━━━━━ Textauszug ━━━━━

Nirgends gibt es so viele Binsenweisheiten und schlaue Sprüche wie in der Finanzwelt. “Sell in May and Go Away, but remember to come back in September” ist wohl die bekannteste Börsenregel. Viele dieser Zitate und Sprüche haben ihre eigene Geschichte. Aber was ist eigentlich dran an diesen Börsenweisheiten? Springt für Sie etwas dabei raus, wenn Sie Börsensprichworte und -regeln befolgen oder ist das meiste reiner Aberglaube?
In diesem Artikel nehmen wir einige sehr bekannte, aber auch ein paar eher bizarre Börsenweisheiten unter die Lupe und ermitteln für Sie den „Wahrheitsgehalt“.
1. Sell in May and Go Away, But remember to come back in September.
Dieser allgemein bekannte Ausspruch ist wahrscheinlich eine der ältesten Weisheiten in der Finanzwelt. Der Slogan stammt bereits aus den 1930er Jahren, genauer gesagt aus London. Der ursprüngliche Wortlaut war: „Sell in May and go away, and come back on St. Leger’s Day“ (“Verkaufen Sie im Mai und gehen Sie weg und kommen Sie am St. Leger’s Day zurück”).
Der Spruch bezieht sich auf die Tatsache, dass viele Aristokraten, Kaufleute und Bankiers die Stadt in den heissen Sommermonaten verliessen und im September zurückkehrten. Am St. Leger’s Day wurde traditionell ein Pferderennen ausgetragen, welches jährlich Mitte September stattfand und das Ende des Sommers einläutete. Später verbreitete sich der Spruch in den USA, wo Händler oft zwischen dem Memorial Day (Ende Mai) und dem Labor Day (Anfang September) Urlaub machten.

━━━━━ Erfasste Daten ━━━━━

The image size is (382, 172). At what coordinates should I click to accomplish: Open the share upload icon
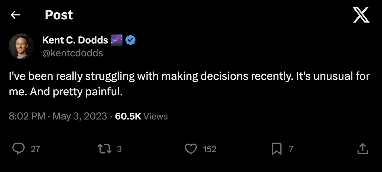(362, 149)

━━━━━

Aufgaben:
1: Welche Personengruppen verließen laut dem Text über Börsenweisheiten in den Sommermonaten die Stadt? Nennen Sie alle.
2: Zu welcher Zeit im Jahr fand das Pferderennen am St. Leger’s Day laut dem Text über Börsenweisheiten statt?
3: Schreiben Sie den Text über Börsenweisheiten im Anschluss an seinen letzten Satz weiter.
Die Daten sind hierfür ohne Belang.

Lösungen:
1: Aristokraten, Kaufleute und Bankiers

2: Jährlich Mitte September.

3:
In den Sommermonaten sei dem Spruch zufolge an der Börse mangels professioneller Trader und niedriger Handelsvolumina nicht viel zu verdienen. Die oft zitierte Aussage wurde in den letzten Jahrzehnten unzählige Male untersucht. Und es stimmt tatsächlich, dass die Aktienmärkte zwischen Oktober und April im Durchschnitt die besten Renditen erzielten. Im Mai wurde zwischen 1929 und 2012 eine durchschnittliche Rendite von 0,0% erzielt. In den Sommermonaten konnten in der Vergangenheit allerdings durchaus positive Renditen erwirtschaftet werden, nicht selten kam es zu einer sogenannten „Sommer-Rallye“. Im untersuchten Zeitraum verzeichneten der Juni und der August im Schnitt jeweils ein Plus von 0,7% und der Juli sogar einen Gewinn von durchschnittlich +1,5%. Auffällig ist jedoch, dass der September mit einem durchschnittlichen Verlust von -1,1% der schlechteste Monat des Jahres ist. Statistisch gesehen scheint es daher am besten zu sein, gegebenenfalls erst Ende September einzusteigen. Jedoch sind vergangene Ergebnisse natürlich keine Garantie für die Zukunft und in jedem Jahr verläuft die Börse unterschiedlich.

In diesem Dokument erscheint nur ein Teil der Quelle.